Back

Vibe Platform

Vibe is an AI-powered coding platform that lets users spin up mini projects, collaborate with an intelligent coding agent, and instantly preview results in a safe sandbox. It provides personal workspaces with authentication, project and file management, execution logs, and basic billing. Users can experiment, generate new code, refine existing features, and see their changes come to life immediately in the browser.

Web Application
Full-Stack Development
TypeScript
Next.js
AI-Powered
Pet Project
An AI-powered coding platform with an agent panel, project file tree, and live code preview sandbox.

Overview

Vibe Platform is designed to let users spin up a project, ask the AI coding agent for changes, and preview the result in a virtual sandbox—all inside the browser. Workspaces are secured behind Clerk authentication with basic billing enabled. Data about users, projects, and messages is stored with Prisma on Neon Postgres.

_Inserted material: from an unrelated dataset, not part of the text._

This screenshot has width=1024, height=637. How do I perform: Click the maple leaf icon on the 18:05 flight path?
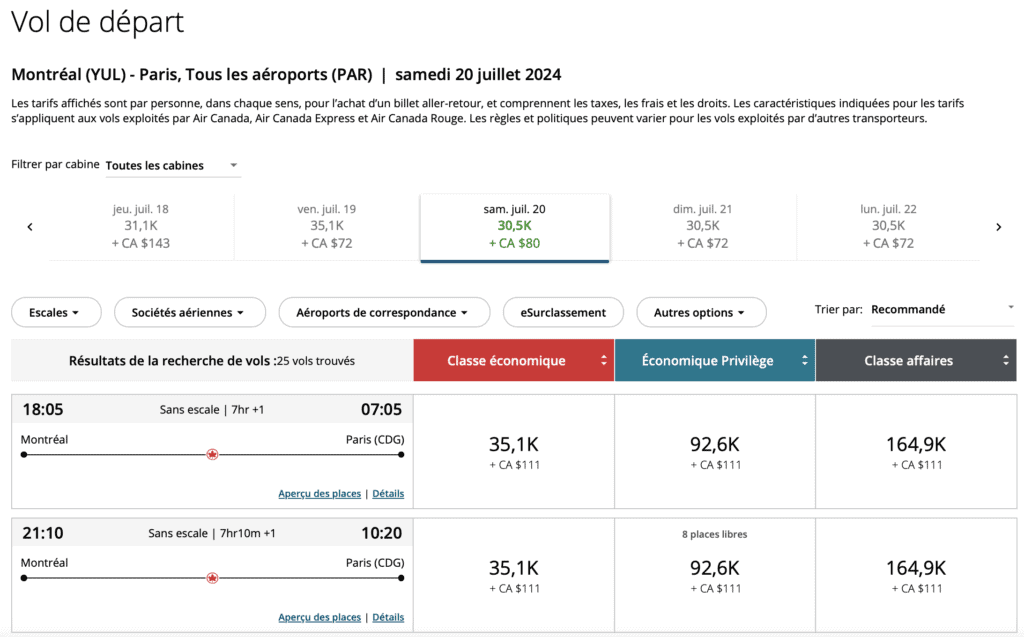point(212,452)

Users can experience AI‑assisted coding, generate/edit project files, run code in an e2b sandbox with logs/output, and track background job status for code generation and validations.

Technical Implementation

Tech Stack
  • Frontend: Next.js 15, React 19, Tailwind CSS, shadcn/ui
  • Data Layer: tRPC (end‑to‑end types) + TanStack Query (client caching & mutations)
  • Background Jobs & AI: Inngest orchestration + Inngest AI Toolkit (agent tools)
  • Execution Sandbox: e2b for isolated code execution & live preview
  • Database & ORM: Neon Postgres + Prisma ORM
  • Auth & Billing: Clerk
  • Utilities: Zod, SuperJSON, Radix UI, Lucide
Architecture & Development Insights
  • App Router + tRPC Procedures: Colocated, strictly typed procedures using Zod schemas for inputs/outputs; shared types eliminate API drift.
  • Query Lifecycles: TanStack Query enables optimistic updates and targeted invalidation tied to tRPC procedure keys.
  • Job Orchestration: Inngest runs code‑generation pipelines with retries, backoff, and rate limits; job state is reflected in the UI.
  • Agent Tooling: The Inngest AI Toolkit wires tools for context retrieval, file writes, formatting, validation, and sandbox execution.
  • Sandboxed Previews: e2b executes generated code in an isolated environment and streams output/logs to the UI.
  • Persistence: Prisma models (users, projects, messages) stored on Neon serverless Postgres.

User Experience (UX)

Target Audience
  • Developers & Tinkerers experimenting with typed full‑stack + AI
  • Product Hackers validating ideas via fast code generation & previews
  • Learners exploring tRPC + TanStack Query + Inngest patterns
Key Features
  • AI Coding Agent
    • Generation and refactors with queued background runs
  • Project Workspace
    • File tree, execution logs, and run history
  • Instant Previews
    • e2b virtual sandbox with live output
  • Typed End‑to‑End Data
    • tRPC + Zod contracts
  • Auth & Billing
    • Clerk‑powered sign‑in and basic billing

Challenges & Learning Experiences

Typed Full‑Stack with tRPC
  • Problem: Ensuring safe, frictionless client↔server interactions without duplicating request/response types.
  • Solution: Adopted tRPC with Zod schemas for inputs/outputs, enabling compile‑time safety and shared contracts across the stack.
Agent Orchestration & Background Jobs
  • Problem: Coordinating multi‑step code‑generation tasks (tools, validations, retries) while keeping the UI responsive.
  • Solution: Used Inngest workflows + the Inngest AI Toolkit to compose agent tools and background pipelines; surfaced job state to the UI via TanStack Query.
Async UI & Query Invalidation
  • Problem: Data getting stale during long‑running jobs and after code generation completes.
  • Solution: Leveraged TanStack Query to scope caches to tRPC procedure keys and perform targeted invalidations on job completion events.
Safe Code Execution
  • Problem: Running untrusted, generated code without risking the host app.
  • Solution: Executed all generated code inside an e2b virtualized sandbox and streamed results back to the client.

Conclusion

Vibe combines typed full‑stack patterns with practical AI workflows for a fast feedback loop. Next steps include richer agent tools, better tracing/observability, collaborative editing, and project templates for quicker starts.